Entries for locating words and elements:
+---+

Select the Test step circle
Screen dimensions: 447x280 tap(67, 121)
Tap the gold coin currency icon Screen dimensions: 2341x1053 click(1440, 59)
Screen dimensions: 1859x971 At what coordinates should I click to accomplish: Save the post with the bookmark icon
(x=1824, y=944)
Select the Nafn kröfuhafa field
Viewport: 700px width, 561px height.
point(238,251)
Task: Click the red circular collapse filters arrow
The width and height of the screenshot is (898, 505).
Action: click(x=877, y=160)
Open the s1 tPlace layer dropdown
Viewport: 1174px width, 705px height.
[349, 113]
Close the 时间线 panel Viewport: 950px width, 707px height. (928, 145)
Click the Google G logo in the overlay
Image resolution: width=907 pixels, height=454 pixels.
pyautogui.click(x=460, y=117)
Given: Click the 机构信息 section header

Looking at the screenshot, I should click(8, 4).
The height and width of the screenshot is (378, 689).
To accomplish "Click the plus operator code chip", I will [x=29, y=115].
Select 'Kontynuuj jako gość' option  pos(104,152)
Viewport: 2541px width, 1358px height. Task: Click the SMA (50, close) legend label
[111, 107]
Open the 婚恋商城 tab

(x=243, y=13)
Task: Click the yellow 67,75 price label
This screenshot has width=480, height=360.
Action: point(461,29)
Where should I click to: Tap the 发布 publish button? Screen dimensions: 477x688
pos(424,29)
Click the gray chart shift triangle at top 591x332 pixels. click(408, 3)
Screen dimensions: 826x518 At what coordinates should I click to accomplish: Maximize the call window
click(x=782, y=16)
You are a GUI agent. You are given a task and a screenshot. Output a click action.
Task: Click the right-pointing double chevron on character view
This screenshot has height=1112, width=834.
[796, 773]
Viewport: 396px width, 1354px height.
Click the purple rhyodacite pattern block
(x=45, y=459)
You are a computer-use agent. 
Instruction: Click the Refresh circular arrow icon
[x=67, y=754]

+---+

Required work: Output the lines above as a JSON list of strings, with one string per line and blank lines omitted.

Answer for the task:
[
  "Select the Test step circle",
  "Screen dimensions: 447x280 tap(67, 121)",
  "Tap the gold coin currency icon Screen dimensions: 2341x1053 click(1440, 59)",
  "Screen dimensions: 1859x971 At what coordinates should I click to accomplish: Save the post with the bookmark icon",
  "(x=1824, y=944)",
  "Select the Nafn kröfuhafa field",
  "Viewport: 700px width, 561px height.",
  "point(238,251)",
  "Task: Click the red circular collapse filters arrow",
  "The width and height of the screenshot is (898, 505).",
  "Action: click(x=877, y=160)",
  "Open the s1 tPlace layer dropdown",
  "Viewport: 1174px width, 705px height.",
  "[349, 113]",
  "Close the 时间线 panel Viewport: 950px width, 707px height. (928, 145)",
  "Click the Google G logo in the overlay",
  "Image resolution: width=907 pixels, height=454 pixels.",
  "pyautogui.click(x=460, y=117)",
  "Given: Click the 机构信息 section header",
  "Looking at the screenshot, I should click(8, 4).",
  "The height and width of the screenshot is (378, 689).",
  "To accomplish \"Click the plus operator code chip\", I will [x=29, y=115].",
  "Select 'Kontynuuj jako gość' option  pos(104,152)",
  "Viewport: 2541px width, 1358px height. Task: Click the SMA (50, close) legend label",
  "[111, 107]",
  "Open the 婚恋商城 tab",
  "(x=243, y=13)",
  "Task: Click the yellow 67,75 price label",
  "This screenshot has width=480, height=360.",
  "Action: point(461,29)",
  "Where should I click to: Tap the 发布 publish button? Screen dimensions: 477x688",
  "pos(424,29)",
  "Click the gray chart shift triangle at top 591x332 pixels. click(408, 3)",
  "Screen dimensions: 826x518 At what coordinates should I click to accomplish: Maximize the call window",
  "click(x=782, y=16)",
  "You are a GUI agent. You are given a task and a screenshot. Output a click action.",
  "Task: Click the right-pointing double chevron on character view",
  "This screenshot has height=1112, width=834.",
  "[796, 773]",
  "Viewport: 396px width, 1354px height.",
  "Click the purple rhyodacite pattern block",
  "(x=45, y=459)",
  "You are a computer-use agent. ",
  "Instruction: Click the Refresh circular arrow icon",
  "[x=67, y=754]"
]